Update the lines between the one holding "Locate an element on the screen. The width" and the one holding "(500, 929).", inclusive, so that "screenshot" becomes "image" and nothing else changes.

>>>>>

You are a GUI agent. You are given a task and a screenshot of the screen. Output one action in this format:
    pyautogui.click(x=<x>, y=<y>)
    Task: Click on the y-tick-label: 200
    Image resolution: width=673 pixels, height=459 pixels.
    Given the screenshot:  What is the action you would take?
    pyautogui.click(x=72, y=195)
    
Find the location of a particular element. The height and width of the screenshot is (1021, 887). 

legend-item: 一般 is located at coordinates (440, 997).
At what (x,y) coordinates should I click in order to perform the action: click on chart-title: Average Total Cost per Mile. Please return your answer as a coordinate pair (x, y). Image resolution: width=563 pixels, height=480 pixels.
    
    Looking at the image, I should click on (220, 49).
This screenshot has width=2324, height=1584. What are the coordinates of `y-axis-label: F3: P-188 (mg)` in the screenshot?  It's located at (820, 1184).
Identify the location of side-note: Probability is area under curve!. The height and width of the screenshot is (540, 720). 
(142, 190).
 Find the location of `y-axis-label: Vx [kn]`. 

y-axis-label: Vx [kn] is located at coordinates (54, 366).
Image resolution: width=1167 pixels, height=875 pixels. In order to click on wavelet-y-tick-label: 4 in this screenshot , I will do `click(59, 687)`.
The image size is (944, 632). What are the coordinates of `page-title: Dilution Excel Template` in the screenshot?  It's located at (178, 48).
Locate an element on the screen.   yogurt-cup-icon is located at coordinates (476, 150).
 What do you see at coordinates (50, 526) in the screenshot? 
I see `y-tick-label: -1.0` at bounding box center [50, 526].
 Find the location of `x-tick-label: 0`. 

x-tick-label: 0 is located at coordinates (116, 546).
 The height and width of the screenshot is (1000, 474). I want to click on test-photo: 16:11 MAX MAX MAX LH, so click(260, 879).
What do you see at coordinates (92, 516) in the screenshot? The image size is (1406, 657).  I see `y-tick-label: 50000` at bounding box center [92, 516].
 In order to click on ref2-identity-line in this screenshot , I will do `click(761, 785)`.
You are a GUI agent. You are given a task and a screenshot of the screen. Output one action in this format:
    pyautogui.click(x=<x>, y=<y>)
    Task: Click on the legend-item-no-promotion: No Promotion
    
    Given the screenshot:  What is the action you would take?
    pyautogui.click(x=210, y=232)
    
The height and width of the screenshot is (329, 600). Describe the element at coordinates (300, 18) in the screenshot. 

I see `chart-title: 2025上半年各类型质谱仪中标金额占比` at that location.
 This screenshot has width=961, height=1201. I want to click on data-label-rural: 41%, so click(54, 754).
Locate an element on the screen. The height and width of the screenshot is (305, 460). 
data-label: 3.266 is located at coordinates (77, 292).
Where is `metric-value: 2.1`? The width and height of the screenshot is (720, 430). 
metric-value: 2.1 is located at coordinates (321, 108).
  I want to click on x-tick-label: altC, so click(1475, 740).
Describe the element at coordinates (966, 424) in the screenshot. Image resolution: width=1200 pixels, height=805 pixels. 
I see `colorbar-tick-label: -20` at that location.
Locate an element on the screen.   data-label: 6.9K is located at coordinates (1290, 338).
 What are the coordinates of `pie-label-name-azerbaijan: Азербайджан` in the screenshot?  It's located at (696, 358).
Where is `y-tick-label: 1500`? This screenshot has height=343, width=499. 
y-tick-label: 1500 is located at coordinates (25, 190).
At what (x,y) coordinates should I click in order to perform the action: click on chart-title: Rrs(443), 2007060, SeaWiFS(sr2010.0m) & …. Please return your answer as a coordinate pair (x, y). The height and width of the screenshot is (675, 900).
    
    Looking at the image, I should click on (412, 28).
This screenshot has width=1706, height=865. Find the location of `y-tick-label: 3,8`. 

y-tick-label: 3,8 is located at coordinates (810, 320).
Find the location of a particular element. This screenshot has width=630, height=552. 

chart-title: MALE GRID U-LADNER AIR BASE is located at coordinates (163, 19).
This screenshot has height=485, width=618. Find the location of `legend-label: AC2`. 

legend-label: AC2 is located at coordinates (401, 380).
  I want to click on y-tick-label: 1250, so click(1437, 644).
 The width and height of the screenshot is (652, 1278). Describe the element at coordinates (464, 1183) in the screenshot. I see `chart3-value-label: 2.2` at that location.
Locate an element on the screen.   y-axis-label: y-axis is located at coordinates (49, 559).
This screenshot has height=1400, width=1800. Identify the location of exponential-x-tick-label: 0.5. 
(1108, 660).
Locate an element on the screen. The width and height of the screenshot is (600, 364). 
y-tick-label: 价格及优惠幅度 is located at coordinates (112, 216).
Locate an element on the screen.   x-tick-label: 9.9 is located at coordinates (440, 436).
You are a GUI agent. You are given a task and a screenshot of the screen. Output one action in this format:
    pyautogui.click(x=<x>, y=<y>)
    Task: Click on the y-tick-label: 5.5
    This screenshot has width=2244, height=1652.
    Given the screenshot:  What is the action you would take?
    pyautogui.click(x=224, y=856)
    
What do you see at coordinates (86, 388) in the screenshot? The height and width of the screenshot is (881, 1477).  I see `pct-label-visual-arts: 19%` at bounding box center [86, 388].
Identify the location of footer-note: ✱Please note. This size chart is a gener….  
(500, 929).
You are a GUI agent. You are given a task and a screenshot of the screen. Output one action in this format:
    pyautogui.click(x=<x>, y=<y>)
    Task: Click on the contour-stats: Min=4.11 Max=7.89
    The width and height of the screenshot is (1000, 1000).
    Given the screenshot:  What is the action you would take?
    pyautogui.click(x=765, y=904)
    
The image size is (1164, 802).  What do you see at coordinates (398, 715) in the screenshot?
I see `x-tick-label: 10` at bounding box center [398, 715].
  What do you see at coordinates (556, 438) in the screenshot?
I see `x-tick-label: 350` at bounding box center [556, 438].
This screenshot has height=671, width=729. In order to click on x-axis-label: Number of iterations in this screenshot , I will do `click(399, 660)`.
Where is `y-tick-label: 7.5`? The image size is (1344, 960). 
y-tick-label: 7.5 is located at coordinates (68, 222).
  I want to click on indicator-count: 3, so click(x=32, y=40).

<<<<<

** Your response **
Locate an element on the screen. The width and height of the image is (600, 364). 
y-tick-label: 价格及优惠幅度 is located at coordinates (112, 216).
Locate an element on the screen.   x-tick-label: 9.9 is located at coordinates (440, 436).
You are a GUI agent. You are given a task and a image of the screen. Output one action in this format:
    pyautogui.click(x=<x>, y=<y>)
    Task: Click on the y-tick-label: 5.5
    This image has width=2244, height=1652.
    Given the image:  What is the action you would take?
    pyautogui.click(x=224, y=856)
    
What do you see at coordinates (86, 388) in the image? The height and width of the image is (881, 1477).  I see `pct-label-visual-arts: 19%` at bounding box center [86, 388].
Identify the location of footer-note: ✱Please note. This size chart is a gener….  
(500, 929).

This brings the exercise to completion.